研究結果が示唆しているのは、相談してジャンルを選択していないにも関わらず、本物カップルは互いの得意分野を暗黙のうちによく理解しているということです。
そのため、カップルのそれぞれが最も高得点を狙えるジャンルを自然に選択する結果となり、2人合わせたパフォーマンスが高くなったということが考えられます。
この研究以降、トランザクティブメモリーの概念を組織へ応用することを主眼に置き、多くの研究者がトランザクティブメモリーの実証研究を行っています。
組織全体で保有する知識を増やし、最大限活用するための取り組みであるナレッジマネジメントは、グループウェア等の情報システムを活用する方法でした仕組みづくりというやり方で、大企業を中心に発達してきました。
情報システムが整備されることで、個々のメンバーが共有できる情報は飛躍的に増えました。しかし、共有した情報を実践で活かす方法や、蓄積した情報を知的資源として問題解決やイノベーションに発展させる方法については、「共有すること」をベースとした考え方だけではカバーしきれないことが認識されてきています。
そもそも、共有可能な情報量がいくら増えても、個人が覚えることができる情報量には限りがあります。共有された同じ情報を持つ個人の集団と、それぞれに専門性を持った個人の集団では後者の知識量の総和が大きいことは明らかでしょう。
サプライチェーンのグローバル化や急速に進む産業構造の変化、多様な働き方への要請など、企業を取り巻く外部環境は複雑化しています。
そのため、組織における知的資源の活かし方についても、より高度なものが求められる時代に。そのため、企業のスピーディーな対応は急務だと言えるでしょう。
VUCA※といわれる先の見通せない時代のなかで、既に共有された情報を自ら活用するだけでは及ばない問題を解決できる知識や、イノベーションにつながる幅広い分野における専門性の高い知識を持って成果へとつなげることこそが、トランザクティブメモリーの根底にある考え方です。

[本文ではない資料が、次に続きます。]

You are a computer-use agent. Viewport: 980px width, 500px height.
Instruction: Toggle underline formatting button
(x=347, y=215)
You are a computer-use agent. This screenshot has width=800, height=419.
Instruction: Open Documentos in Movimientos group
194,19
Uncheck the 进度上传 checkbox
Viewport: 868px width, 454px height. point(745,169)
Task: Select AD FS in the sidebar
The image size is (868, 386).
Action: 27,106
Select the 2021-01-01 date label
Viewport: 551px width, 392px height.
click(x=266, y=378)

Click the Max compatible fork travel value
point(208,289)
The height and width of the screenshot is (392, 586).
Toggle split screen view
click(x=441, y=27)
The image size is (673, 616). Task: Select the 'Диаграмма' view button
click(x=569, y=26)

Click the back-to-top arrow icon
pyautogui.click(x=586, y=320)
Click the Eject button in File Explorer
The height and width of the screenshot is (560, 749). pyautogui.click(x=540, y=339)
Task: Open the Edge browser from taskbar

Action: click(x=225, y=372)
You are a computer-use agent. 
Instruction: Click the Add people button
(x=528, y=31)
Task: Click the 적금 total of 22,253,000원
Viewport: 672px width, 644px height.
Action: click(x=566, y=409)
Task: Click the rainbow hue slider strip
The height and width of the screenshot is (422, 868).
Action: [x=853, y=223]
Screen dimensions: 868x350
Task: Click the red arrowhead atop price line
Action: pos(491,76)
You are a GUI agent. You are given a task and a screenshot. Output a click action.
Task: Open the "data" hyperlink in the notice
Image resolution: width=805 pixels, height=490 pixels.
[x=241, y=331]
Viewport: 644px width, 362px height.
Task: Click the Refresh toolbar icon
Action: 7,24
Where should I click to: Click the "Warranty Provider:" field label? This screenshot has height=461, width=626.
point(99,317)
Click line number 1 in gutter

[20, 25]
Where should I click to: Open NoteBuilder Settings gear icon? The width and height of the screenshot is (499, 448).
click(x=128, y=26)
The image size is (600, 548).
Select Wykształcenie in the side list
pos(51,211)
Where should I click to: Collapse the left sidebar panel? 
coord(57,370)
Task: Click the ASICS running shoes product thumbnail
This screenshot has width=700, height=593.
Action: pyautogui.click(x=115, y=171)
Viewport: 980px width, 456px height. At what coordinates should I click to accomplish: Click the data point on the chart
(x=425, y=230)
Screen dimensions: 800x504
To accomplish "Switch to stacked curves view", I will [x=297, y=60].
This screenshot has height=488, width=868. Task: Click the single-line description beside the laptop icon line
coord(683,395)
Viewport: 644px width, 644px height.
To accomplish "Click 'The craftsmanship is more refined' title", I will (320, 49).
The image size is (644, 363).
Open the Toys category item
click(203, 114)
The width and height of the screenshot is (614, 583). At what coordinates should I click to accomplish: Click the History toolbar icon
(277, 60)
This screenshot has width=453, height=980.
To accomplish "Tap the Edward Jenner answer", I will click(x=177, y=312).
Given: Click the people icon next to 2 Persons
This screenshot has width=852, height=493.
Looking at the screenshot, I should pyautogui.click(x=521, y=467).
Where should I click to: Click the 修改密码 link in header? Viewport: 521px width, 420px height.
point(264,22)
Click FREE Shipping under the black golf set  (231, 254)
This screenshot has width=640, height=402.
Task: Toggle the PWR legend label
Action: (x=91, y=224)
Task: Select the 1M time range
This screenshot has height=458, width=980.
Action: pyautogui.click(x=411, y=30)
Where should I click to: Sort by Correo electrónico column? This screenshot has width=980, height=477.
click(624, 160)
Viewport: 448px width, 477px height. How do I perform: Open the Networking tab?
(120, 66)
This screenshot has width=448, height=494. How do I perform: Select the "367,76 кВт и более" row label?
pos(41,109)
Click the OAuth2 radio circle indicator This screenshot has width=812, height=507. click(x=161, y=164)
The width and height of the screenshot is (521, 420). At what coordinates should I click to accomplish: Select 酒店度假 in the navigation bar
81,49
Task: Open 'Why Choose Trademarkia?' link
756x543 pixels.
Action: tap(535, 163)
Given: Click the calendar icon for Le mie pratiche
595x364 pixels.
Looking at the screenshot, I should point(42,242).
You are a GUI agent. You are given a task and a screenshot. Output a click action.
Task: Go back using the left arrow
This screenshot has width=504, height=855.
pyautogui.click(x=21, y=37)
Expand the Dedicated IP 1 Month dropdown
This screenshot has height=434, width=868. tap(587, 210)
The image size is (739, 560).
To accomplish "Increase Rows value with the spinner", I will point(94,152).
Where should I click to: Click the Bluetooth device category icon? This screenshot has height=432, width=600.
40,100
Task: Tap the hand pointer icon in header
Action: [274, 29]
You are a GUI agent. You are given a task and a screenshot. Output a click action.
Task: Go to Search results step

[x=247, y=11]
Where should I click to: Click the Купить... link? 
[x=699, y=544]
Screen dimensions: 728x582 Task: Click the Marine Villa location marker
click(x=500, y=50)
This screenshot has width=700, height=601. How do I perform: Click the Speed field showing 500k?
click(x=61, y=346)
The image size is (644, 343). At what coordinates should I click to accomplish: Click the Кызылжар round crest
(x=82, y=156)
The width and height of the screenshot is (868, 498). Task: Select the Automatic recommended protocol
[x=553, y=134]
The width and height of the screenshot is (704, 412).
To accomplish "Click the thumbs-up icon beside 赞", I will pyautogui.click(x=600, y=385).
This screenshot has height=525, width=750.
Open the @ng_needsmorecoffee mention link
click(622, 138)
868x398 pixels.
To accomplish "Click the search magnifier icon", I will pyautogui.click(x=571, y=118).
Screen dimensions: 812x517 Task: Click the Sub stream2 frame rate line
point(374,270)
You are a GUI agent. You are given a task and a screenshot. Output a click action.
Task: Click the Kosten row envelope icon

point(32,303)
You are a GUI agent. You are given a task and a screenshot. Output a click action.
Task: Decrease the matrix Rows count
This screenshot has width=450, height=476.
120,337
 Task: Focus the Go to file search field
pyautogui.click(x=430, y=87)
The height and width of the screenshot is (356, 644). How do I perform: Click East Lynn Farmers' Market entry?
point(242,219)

※VUCA:Volatility・Uncertainty・Complexity・Ambiguityの略。「予測不可能」という意味を指す。2016年の世界経済フォーラム(ダボス会議)で、今の時代を象徴するキーワードとして使われたもの。
トランザクティブメモリーのコンセプトを確立したダニエル・ウェグナー氏のカップルを対象とした研究を紹介しましたが、チームや組織を対象とした実証研究も数多く行われています。海外に限らず国内の研究者からもトランザクティブメモリーの有効性を支持する研究結果が発表されています。
前出の入山氏は、トランザクティブメモリーに関するカリフォルニア大学サンタバーバラ校のカイル・ルイス氏の研究を紹介しています。
この研究はトランザクティブメモリーの高さとチームのパフォーマンスを指数化し、その関係性を調べるもので、トランザクティブメモリーの高いチームのパフォーマンスが高いという結果が得られています。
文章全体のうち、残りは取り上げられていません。